Governor Walker’s 2011-2013 budget included a property tax freeze and back in February before the Legislature, the Governor once again introduced a budget that “will hold the line on property taxes.”
However, rising home values mean a median-value home owner will see their property tax bills increase by $25 next year and $18 in Fiscal Year 2015 (FY15), according to the first analysis conducted by the non-partisan Legislative Fiscal Bureau (LFB) on property tax policies in the governor’s budget proposal.
The current projected increase in home values will end the troubling four years of declining home values. Last year the median-value home dropped to $151,148 from $157,692, which helped lead to a $9 decrease in the average property tax bill for the year.
While individuals saw a decrease in their property tax bills this year, the gross property tax levy still increased by $86.5 million over last year to $10.47 billion, an increase of 0.8 percent. The Legislative Fiscal Bureau’s paper suggests this could be due to new construction.
Over the next two years, the Legislative Fiscal Bureau predicts the median home value in Wisconsin will rise to $152,400 for FY14 and to $154,800 for FY15. This steady increase is one of the reasons for the estimated $25 and $18 increase in average property tax bills over the biennium.
LFB also predicts new construction will continue to boost the levy, estimating the gross property tax levy will increase $152.4 million in FY14 and $146.2 million in FY15 under the proposed limits.
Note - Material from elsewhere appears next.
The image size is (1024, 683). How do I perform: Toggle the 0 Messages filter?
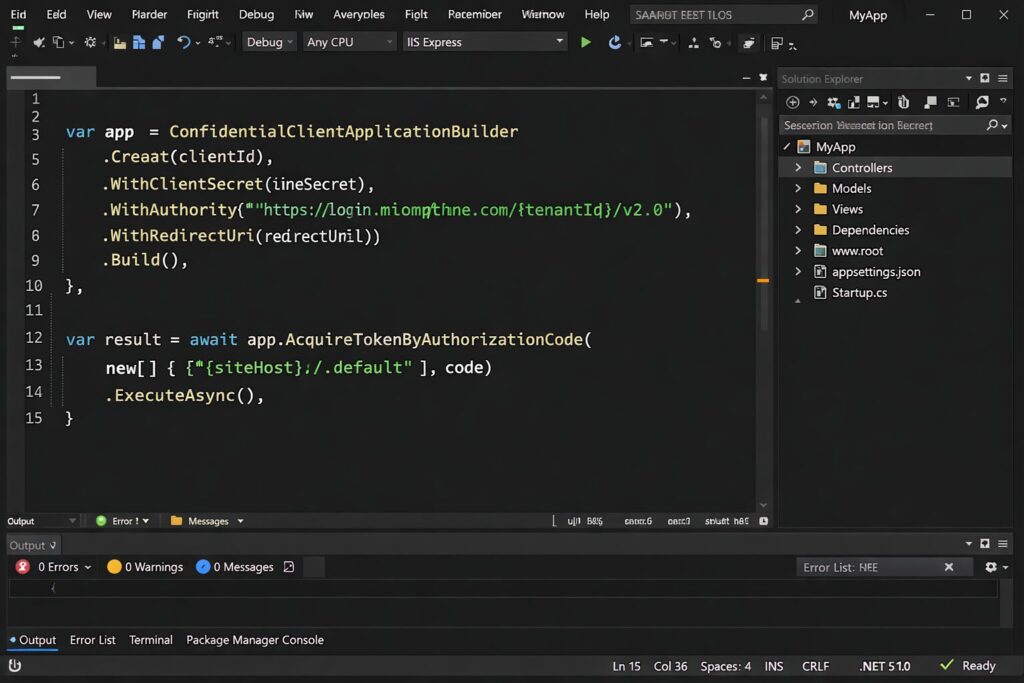[x=235, y=567]
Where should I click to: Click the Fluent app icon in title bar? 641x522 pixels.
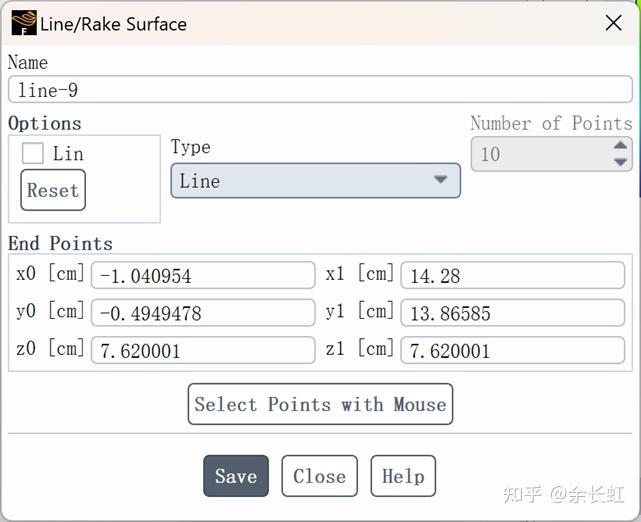point(24,23)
This is a 1.5 percent and 1.4 percent increase respectively over the previous year.
The report from LFB states, “the limit allows initial levy increases for each municipality and county based on the percentage change in each jurisdiction’s tax base due to net new construction that occurred in the jurisdiction during the prior year.”
Under Governor Doyle’s last budget, 2009 Wisconsin Act 28, local property taxes were allowed “a minimum increase of 3 percent,” which resulted in a statewide property tax increase of more than a billion dollars.